Trey Songz was charged in New York over two December incidents. At a Times Square club, after being told it was closing time, he allegedly punched an employee in the face. Days later, at a Manhattan hookah lounge, he was accused of causing more than $1,500 in damage to hookahs, DJ equipment, and furniture. He faces a misdemeanor assault charge from the first and a felony criminal mischief charge from the second, and he says he was provoked. He is presumed innocent.
Run those same facts through Florida law and you get a clean lesson in two things people constantly mix up: how a punch is graded, and how property-damage charges turn on a single number.
This is general legal commentary on a publicly reported, unresolved case. Mr. Neverson is presumed innocent and has not been convicted, this is not legal advice, and The Safir Lawyer does not represent anyone in this matter.
In Florida, that punch is a battery
First, a terminology quirk that trips up almost everyone. What New York calls assault, Florida calls battery, the actual intentional touching or striking of another person. In Florida, “assault” is the threat of harm, and “battery” is the contact. So a single thrown punch is, in Florida terms, usually a misdemeanor battery.
When a punch becomes a felony
A simple battery climbs to aggravated battery, a felony, when it causes great bodily harm or involves a deadly weapon. A swing that breaks a bone, or a bottle used as a weapon, is a different case than a punch that leaves a bruise. The injury and the means are what move the grade, which is why the medical details matter as much as the swing.
Property damage is graded by the dollar amount
Criminal mischief in Florida is tiered by the value of the damage: under $200 is a low-level misdemeanor, $200 to $1,000 is a higher misdemeanor, and more than $1,000 is a felony. A $1,500 damage figure would clear the felony line in Florida, which is exactly why the real cost of the damage, and how it was calculated, is worth fighting over.
“They provoked me” is real, but narrow
The defense is that he was surrounded and provoked. Florida does recognize self-defense, but it has hard edges: the force has to be reasonable and proportional, and you cannot be the person who escalates the situation. Whether a closing-time argument becomes lawful self-defense or an unlawful battery is a fact question, and it usually comes down to who did what first.
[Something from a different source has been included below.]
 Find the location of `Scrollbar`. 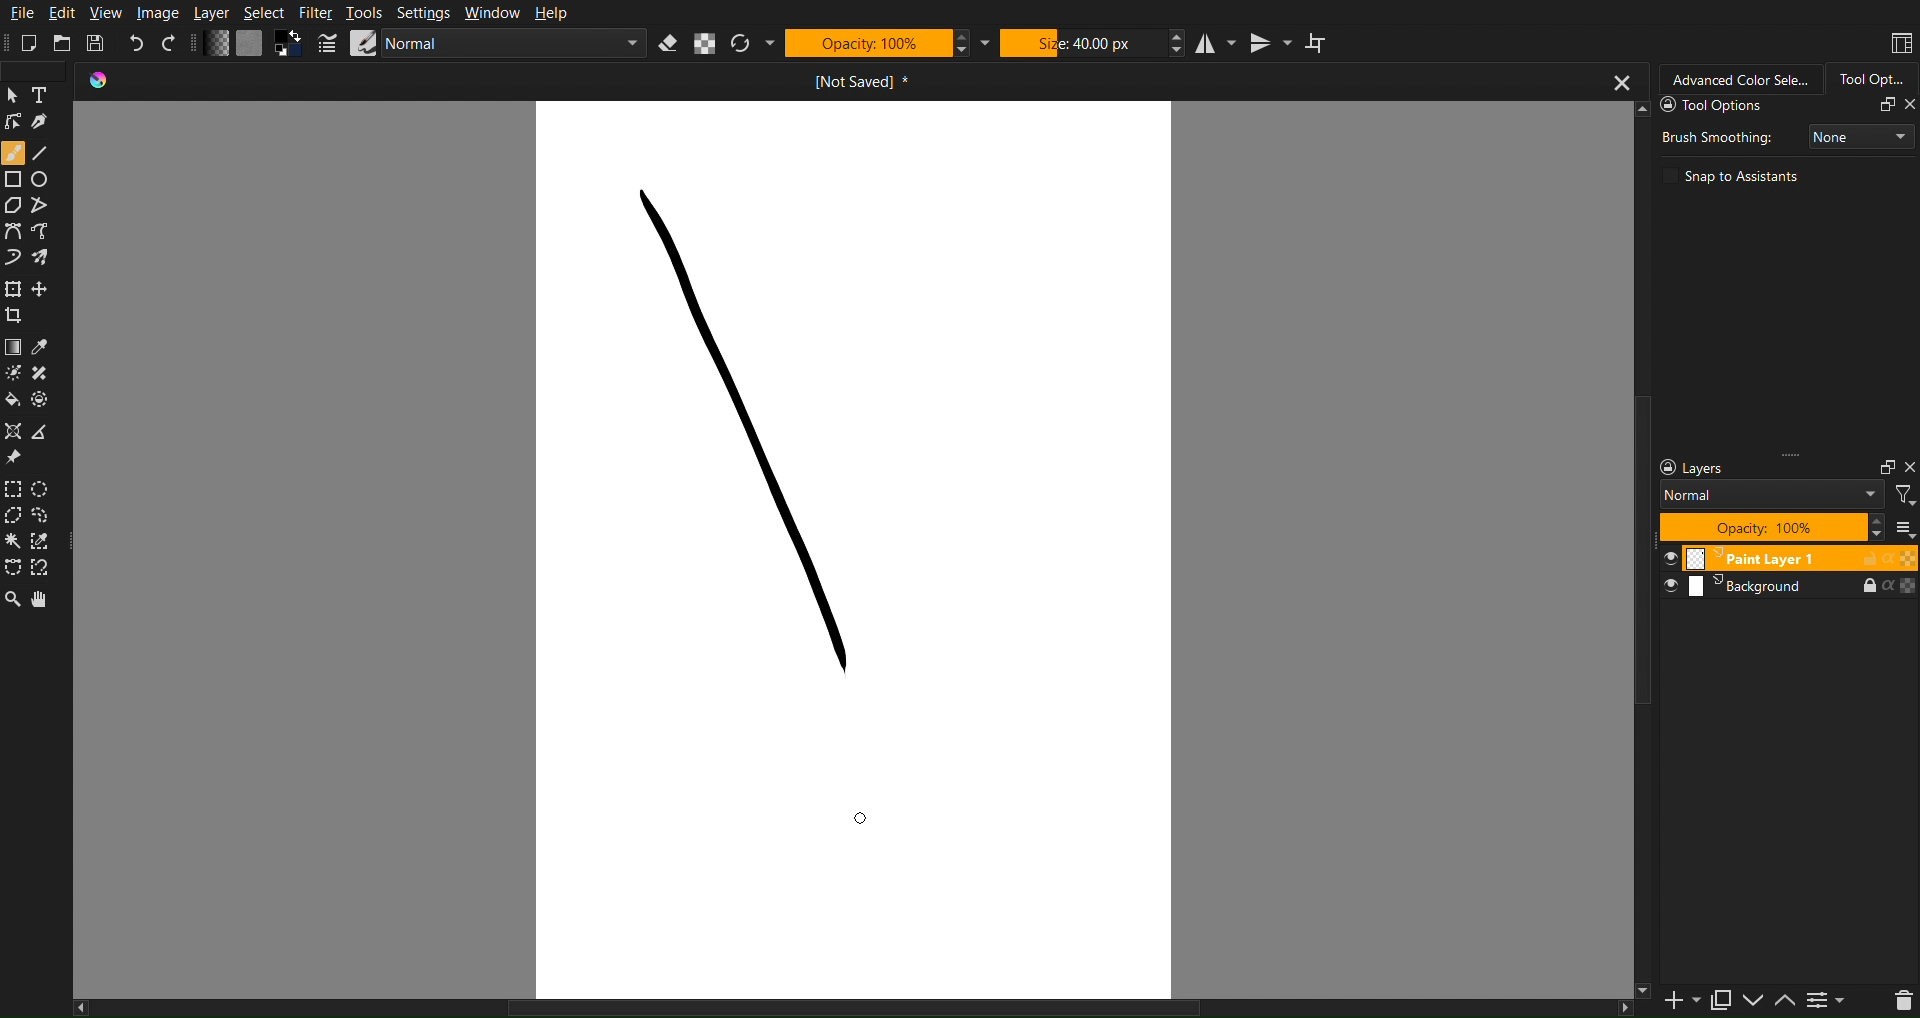

Scrollbar is located at coordinates (865, 1008).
What this means in Florida
A bar fight can be a misdemeanor or a felony depending on how badly someone was hurt, and broken property can be a citation or a felony depending on the repair bill. The grading details are not a footnote. They are where these cases are won, reduced, or lost.
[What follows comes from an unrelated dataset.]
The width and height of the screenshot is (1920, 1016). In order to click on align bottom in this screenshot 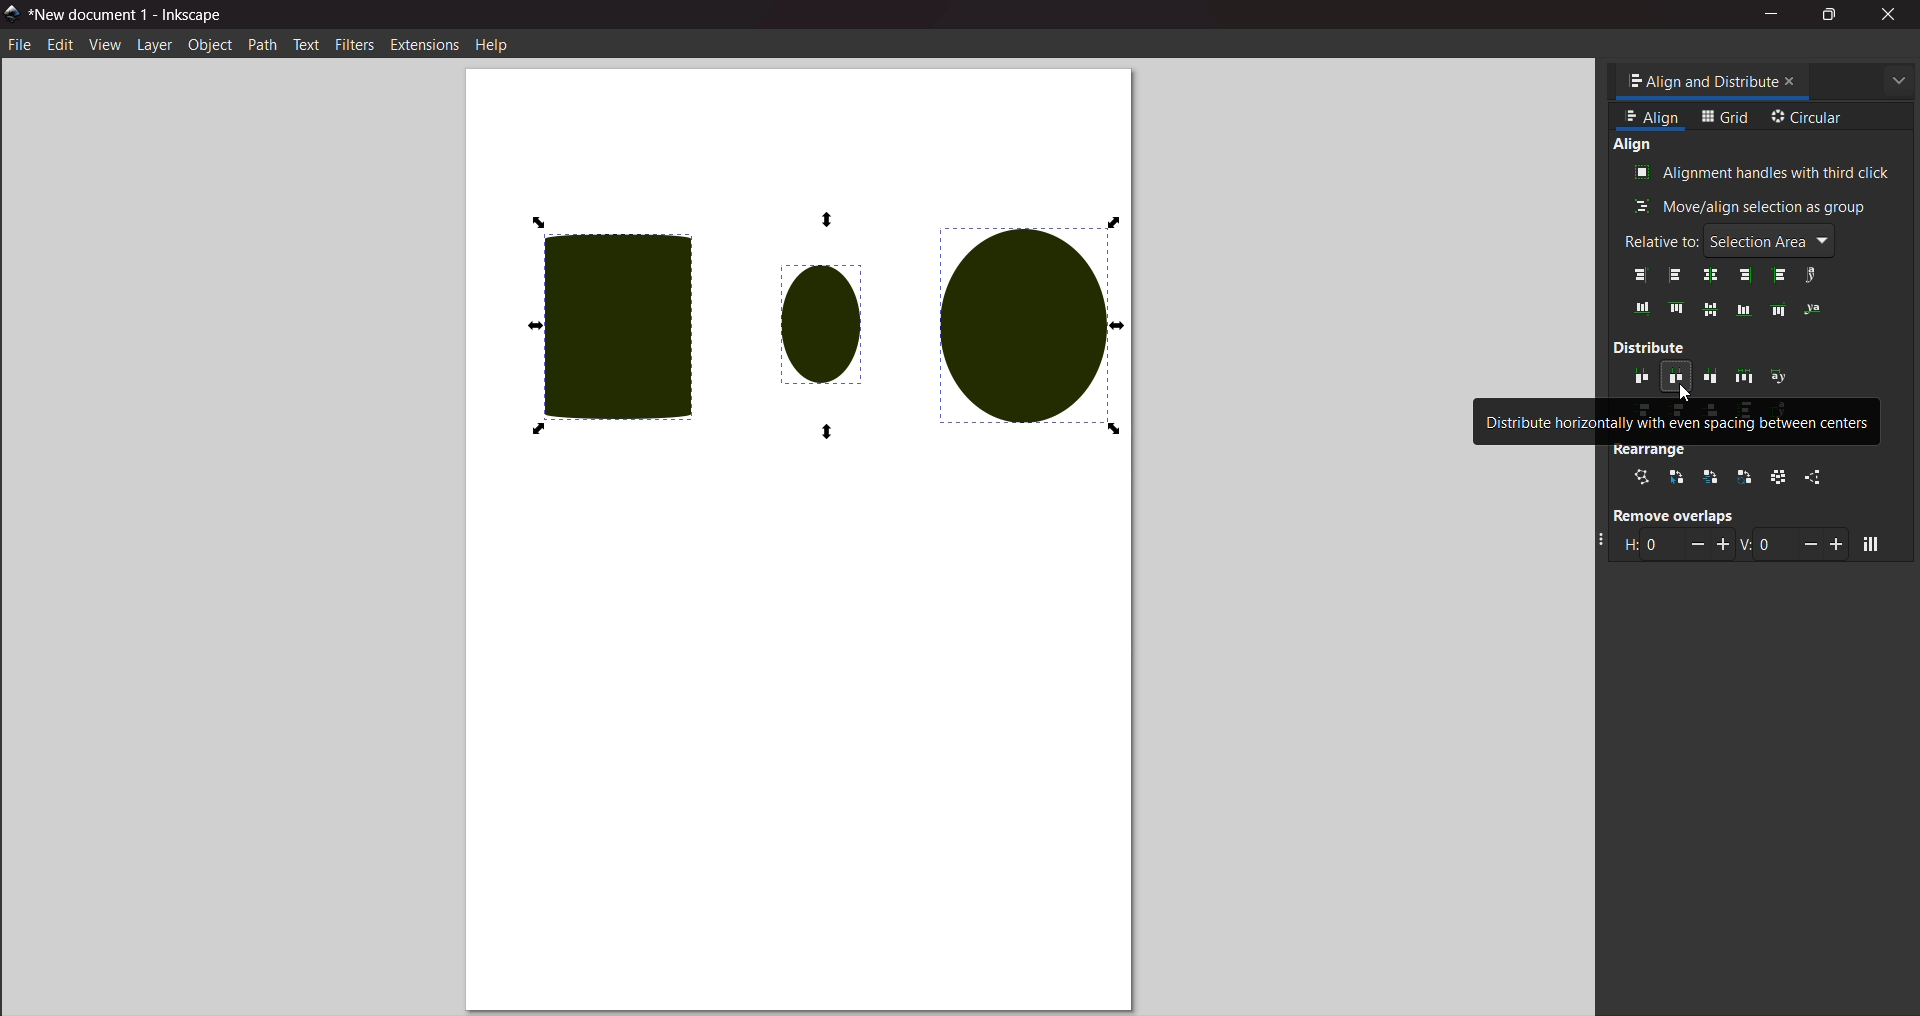, I will do `click(1744, 310)`.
Charged with a DUI in the Tampa Bay area?
Whether a fight is a misdemeanor or a felony usually comes down to the injury and who started it. Those details are where the case is won. Let’s go through yours.
Keep reading
Common Questions
What is the difference between assault and battery in Florida?
In Florida, assault is the threat of harm and battery is the actual intentional touching or striking. What some states call assault for a punch is a battery under Florida law.
When is a punch a felony in Florida?
A battery becomes aggravated battery, a felony, when it causes great bodily harm or involves a deadly weapon. The injury and the means drive the grade.
How is criminal mischief graded in Florida?
By the value of the damage. Under $200 is a low misdemeanor, $200 to $1,000 is a higher misdemeanor, and more than $1,000 is a felony.
Is being provoked a defense to a fight?
Self-defense exists in Florida but is limited. The force must be reasonable and proportional, and the person claiming it cannot be the one who escalated the situation.